E quando dico tutte le religioni, intendo le pseudoreligioni: il plurale indica che si tratta di cose fasulle. Quando la religione diventa scientifica, il plurale non serve: in quel caso parlerò semplicemente di religione e la sua funzione sarà l’esatto opposto di quella delle pseudoreligioni. La sua funzione sarà liberarti da dio, dal paradiso e dall’inferno; liberarti dall’idea del peccato originale, liberarti dell’idea che tu sia qualcosa di distinto dalla natura: liberarti da qualsiasi tipo di repressione.

Grazie a questa libertà, riuscirai finalmente a imparare a esprimere la tua essenza naturale, qualunque essa sia. Non c’è bisogno di vergognarsi; se sei fatto in un certo modo è perché l’universo ti vuole esattamente così: l’universo ha bisogno che tu sia fatto in questa maniera, altrimenti, al posto tuo, avrebbe creato qualcun altro.

Perciò, secondo me, l’unica cosa veramente irreligiosa è non essere te stesso. Sii te stesso, senza condizioni, senza vincoli: sii semplicemente te stesso e sarai religioso, perché tu sei un essere sano, integro e completo!
Non hai bisogno del prete, non hai bisogno dello psicanalista, non hai bisogno dell’aiuto di nessuno, perché non sei malato, non sei bloccato e non sei paralizzato; con la riscoperta della tua libertà, sono scomparsi anche tutti i tuoi blocchi e le tue paralisi.

La religione può essere condensata in una singola frase: libertà totale di essere se stessi.
Esprimi te stesso, senza timore, in tutte le maniere possibili; se esprimi il tuo essere nella sua forma più vera, nel suo naturale fluire, sarai ricompensato immediatamente, non domani, ma oggi, quieora.

Vieni punito solo quando vai contro la tua natura; ma quella punizione ti è d’aiuto, perché ti indica semplicemente che ti sei allontanato dalla tua natura, che sei andato fuori strada, alla deriva: torna indietro!
La punizione non è una vendetta; niente affatto, la punizione è soltanto un tentativo di risvegliarti, dicendoti: “Dove stai andando? C’è qualcosa di sbagliato, qualcosa che non va in te: per questo c’è dolore, c’è timore, c’è angoscia”.
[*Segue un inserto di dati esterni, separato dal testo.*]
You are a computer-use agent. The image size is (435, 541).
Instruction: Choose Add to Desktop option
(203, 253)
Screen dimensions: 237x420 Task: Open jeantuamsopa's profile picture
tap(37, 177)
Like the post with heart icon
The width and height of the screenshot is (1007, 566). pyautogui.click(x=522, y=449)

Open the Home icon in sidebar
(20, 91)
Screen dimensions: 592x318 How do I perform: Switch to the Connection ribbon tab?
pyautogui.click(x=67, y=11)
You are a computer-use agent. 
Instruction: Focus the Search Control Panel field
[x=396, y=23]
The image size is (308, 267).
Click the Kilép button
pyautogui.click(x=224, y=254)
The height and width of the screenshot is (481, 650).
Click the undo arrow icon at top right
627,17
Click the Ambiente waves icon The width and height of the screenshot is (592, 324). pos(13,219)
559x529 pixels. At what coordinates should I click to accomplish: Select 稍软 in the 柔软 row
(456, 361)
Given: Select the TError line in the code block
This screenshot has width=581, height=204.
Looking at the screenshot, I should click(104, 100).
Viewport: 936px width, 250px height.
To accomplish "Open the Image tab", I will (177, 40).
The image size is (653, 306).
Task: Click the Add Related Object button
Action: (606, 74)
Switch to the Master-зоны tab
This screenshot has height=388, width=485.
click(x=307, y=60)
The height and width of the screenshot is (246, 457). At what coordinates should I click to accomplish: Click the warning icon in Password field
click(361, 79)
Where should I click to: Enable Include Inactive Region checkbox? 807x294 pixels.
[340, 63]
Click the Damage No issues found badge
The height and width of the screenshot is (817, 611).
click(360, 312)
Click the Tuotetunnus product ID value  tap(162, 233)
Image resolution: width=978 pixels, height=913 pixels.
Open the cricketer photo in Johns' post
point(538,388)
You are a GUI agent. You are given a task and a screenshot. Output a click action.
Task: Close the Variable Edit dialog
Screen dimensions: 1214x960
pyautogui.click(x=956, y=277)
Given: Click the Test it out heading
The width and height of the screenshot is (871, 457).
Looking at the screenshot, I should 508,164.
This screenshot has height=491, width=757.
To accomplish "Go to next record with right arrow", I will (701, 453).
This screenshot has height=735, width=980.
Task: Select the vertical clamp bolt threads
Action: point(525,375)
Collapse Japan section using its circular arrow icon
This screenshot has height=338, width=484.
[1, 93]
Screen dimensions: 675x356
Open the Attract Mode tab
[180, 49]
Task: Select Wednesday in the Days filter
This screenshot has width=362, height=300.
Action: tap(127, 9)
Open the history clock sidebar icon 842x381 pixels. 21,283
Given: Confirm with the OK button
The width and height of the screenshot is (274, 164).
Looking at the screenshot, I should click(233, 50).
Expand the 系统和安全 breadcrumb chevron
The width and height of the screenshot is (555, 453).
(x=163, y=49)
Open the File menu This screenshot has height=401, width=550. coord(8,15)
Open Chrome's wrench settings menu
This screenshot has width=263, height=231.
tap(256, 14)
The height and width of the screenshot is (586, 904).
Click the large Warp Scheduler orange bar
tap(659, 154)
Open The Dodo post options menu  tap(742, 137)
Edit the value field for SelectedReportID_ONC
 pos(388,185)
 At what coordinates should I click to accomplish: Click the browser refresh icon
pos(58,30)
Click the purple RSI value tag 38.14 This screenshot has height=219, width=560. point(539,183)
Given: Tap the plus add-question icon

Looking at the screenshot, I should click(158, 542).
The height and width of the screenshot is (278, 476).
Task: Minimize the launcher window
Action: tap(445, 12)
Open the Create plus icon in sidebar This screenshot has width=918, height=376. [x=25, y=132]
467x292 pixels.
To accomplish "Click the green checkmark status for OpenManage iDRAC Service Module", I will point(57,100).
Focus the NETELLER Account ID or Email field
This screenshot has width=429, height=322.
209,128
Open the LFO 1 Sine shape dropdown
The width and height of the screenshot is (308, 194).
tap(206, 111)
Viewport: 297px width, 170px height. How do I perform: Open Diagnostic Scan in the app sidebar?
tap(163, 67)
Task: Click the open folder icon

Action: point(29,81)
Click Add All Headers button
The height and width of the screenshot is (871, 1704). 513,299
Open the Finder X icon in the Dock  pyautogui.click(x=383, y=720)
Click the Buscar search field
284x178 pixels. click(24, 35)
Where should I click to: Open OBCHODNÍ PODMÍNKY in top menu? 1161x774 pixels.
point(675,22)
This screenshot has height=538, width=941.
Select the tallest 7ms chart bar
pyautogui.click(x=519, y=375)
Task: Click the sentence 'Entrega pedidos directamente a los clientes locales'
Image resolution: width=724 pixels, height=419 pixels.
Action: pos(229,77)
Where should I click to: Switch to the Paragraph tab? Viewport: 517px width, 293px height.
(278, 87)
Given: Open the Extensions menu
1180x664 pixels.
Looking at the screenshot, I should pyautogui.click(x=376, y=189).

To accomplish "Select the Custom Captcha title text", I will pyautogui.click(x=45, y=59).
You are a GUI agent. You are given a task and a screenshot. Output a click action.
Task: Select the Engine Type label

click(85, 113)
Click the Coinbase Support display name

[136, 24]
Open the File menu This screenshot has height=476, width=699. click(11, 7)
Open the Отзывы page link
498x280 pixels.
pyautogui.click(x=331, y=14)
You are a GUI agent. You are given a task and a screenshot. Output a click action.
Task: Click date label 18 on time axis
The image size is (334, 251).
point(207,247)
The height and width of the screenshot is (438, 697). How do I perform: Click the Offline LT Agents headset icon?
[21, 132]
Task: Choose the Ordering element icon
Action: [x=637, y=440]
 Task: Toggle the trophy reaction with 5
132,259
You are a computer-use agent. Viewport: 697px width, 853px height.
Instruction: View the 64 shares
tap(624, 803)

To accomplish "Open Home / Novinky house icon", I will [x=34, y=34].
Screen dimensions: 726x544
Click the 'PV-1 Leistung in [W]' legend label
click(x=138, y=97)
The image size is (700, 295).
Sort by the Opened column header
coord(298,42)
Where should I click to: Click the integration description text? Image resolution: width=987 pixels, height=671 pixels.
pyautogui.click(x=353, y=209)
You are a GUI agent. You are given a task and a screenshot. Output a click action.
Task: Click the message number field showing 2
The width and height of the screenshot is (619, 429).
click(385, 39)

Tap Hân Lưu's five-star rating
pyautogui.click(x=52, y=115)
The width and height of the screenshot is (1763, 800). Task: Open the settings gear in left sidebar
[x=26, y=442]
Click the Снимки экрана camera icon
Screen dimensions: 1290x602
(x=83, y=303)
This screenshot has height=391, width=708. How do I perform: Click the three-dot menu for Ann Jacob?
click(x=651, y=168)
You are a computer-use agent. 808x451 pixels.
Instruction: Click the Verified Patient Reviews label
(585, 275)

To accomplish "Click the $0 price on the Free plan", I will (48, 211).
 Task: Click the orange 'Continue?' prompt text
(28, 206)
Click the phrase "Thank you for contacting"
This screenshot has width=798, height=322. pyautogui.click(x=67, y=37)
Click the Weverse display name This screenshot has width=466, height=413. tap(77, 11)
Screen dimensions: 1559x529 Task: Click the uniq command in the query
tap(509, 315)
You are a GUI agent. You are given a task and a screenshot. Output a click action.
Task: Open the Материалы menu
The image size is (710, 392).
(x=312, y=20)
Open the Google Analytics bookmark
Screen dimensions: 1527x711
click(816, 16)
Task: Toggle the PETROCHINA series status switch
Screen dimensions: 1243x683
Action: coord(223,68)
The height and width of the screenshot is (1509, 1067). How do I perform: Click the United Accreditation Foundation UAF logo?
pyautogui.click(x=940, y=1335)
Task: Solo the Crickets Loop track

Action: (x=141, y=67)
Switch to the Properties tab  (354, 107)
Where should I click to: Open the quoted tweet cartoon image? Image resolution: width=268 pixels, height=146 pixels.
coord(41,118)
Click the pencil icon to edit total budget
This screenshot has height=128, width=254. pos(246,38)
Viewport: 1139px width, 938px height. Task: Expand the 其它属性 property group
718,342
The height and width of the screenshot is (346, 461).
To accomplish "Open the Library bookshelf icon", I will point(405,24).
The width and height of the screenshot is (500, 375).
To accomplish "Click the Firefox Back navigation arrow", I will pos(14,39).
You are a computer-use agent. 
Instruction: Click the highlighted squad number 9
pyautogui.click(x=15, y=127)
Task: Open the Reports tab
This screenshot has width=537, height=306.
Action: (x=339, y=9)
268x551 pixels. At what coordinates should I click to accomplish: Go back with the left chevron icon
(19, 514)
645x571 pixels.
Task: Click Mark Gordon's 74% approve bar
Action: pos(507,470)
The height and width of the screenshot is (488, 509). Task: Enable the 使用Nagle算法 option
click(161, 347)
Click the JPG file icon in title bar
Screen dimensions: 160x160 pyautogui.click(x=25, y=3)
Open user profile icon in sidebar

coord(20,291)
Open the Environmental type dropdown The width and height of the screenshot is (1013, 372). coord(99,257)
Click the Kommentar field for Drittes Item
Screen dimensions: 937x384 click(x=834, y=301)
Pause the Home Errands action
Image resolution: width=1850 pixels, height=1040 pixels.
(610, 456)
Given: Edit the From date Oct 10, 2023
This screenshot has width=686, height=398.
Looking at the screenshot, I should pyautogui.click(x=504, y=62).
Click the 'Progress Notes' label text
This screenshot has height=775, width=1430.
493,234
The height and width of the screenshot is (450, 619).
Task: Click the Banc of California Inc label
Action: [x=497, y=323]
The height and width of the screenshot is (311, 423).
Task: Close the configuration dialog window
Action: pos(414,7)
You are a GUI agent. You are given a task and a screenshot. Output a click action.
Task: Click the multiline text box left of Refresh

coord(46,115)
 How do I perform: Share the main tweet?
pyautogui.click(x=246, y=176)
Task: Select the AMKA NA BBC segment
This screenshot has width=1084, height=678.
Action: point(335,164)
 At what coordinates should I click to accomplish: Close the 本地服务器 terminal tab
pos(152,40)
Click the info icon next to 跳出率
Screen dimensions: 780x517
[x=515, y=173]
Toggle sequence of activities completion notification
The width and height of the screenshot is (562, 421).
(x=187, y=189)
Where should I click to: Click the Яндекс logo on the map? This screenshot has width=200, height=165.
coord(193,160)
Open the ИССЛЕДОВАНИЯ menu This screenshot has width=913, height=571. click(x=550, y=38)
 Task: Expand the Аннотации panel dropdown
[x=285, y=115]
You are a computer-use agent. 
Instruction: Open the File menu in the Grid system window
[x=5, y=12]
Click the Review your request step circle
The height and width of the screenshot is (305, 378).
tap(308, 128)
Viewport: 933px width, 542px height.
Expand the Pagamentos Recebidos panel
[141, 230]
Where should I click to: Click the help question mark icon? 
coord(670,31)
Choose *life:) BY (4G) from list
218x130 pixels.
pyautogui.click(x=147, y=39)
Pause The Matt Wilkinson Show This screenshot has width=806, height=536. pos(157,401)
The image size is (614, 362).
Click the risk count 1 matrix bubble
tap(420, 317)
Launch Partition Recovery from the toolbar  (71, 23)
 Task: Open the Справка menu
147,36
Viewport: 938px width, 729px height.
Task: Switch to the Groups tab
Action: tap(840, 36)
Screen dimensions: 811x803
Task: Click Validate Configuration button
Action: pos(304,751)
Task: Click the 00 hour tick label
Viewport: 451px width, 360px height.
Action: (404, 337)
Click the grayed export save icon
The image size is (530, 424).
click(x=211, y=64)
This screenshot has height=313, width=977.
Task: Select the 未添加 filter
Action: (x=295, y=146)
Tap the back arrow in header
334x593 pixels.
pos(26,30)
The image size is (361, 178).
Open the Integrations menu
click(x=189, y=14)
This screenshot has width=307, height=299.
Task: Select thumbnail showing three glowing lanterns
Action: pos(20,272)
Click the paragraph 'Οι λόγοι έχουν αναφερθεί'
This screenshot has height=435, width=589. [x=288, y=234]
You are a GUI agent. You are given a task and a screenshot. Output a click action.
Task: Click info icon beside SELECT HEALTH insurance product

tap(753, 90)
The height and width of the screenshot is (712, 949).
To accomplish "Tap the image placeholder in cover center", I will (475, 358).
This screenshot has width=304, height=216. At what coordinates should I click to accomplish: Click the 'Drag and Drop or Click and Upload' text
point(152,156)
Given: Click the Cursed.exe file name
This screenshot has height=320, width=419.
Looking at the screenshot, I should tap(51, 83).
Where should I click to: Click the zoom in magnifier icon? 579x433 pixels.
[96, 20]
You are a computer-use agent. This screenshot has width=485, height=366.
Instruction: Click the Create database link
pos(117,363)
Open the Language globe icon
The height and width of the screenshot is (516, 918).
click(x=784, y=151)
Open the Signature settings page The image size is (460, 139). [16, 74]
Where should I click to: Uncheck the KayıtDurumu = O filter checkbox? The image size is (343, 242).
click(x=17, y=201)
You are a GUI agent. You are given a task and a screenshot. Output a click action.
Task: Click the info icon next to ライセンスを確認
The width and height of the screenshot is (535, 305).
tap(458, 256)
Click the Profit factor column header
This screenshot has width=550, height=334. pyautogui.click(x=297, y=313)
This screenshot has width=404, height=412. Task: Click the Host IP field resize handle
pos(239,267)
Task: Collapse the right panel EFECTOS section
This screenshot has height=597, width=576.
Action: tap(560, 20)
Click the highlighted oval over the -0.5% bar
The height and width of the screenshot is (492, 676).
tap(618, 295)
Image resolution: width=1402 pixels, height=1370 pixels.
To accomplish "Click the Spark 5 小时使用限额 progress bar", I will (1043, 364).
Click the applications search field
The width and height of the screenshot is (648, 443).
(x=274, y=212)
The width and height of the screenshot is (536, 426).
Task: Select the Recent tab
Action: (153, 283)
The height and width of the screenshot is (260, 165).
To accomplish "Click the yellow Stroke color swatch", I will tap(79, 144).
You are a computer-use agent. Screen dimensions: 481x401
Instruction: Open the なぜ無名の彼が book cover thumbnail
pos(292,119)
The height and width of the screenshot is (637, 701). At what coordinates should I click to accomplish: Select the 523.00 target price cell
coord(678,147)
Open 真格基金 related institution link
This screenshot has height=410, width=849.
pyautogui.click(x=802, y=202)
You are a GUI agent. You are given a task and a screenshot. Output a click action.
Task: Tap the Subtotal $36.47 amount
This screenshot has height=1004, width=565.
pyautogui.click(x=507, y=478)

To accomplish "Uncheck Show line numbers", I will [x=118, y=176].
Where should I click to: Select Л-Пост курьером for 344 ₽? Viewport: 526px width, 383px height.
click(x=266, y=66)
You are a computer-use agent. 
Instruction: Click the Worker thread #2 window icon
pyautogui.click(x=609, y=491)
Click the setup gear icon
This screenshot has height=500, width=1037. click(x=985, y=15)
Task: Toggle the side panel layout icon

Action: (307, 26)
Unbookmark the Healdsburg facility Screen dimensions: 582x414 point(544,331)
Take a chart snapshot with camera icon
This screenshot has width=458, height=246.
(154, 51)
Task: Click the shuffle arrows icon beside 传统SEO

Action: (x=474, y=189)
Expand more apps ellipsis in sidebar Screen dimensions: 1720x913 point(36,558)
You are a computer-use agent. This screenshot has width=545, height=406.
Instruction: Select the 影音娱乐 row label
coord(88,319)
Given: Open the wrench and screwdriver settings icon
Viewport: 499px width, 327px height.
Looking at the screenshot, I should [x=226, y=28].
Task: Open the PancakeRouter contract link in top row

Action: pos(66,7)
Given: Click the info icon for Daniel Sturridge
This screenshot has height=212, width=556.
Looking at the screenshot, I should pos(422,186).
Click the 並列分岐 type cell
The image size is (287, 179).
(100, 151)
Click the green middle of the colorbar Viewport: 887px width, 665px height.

Quando sei naturale, esprimi te stesso proprio come fanno gli alberi e gli uccelli, che sono più fortunati, perché nessun uccello ha mai cercato di fare il prete e a nessun albero è mai passata per la testa l’idea di diventare uno psicanalista.
Allora ti sentirai a casa nell’esistenza proprio come gli alberi, come gli uccelli, come le nuvole. E sentirsi a casa è l’essenza della religione.